── Working data

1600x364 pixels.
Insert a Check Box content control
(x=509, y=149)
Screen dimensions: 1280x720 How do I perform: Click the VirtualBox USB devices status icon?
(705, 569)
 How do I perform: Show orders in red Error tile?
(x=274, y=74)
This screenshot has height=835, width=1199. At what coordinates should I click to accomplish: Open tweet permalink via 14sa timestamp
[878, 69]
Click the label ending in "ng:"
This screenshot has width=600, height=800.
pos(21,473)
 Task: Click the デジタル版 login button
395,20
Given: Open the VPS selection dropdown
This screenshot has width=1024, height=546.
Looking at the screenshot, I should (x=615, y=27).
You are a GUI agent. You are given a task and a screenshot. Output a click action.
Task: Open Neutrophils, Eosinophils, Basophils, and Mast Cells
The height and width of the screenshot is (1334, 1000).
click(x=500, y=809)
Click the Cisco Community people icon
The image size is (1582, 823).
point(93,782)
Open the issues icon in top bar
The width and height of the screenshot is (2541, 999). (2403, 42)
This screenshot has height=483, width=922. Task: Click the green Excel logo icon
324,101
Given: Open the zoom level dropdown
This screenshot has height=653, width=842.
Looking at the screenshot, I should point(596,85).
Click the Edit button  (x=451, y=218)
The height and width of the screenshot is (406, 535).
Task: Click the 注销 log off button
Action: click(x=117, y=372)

────

-- Problem --
Gather all lines of the records that include the word "dropdown".

-- Reply --
Given: Open the VPS selection dropdown
Given: Open the zoom level dropdown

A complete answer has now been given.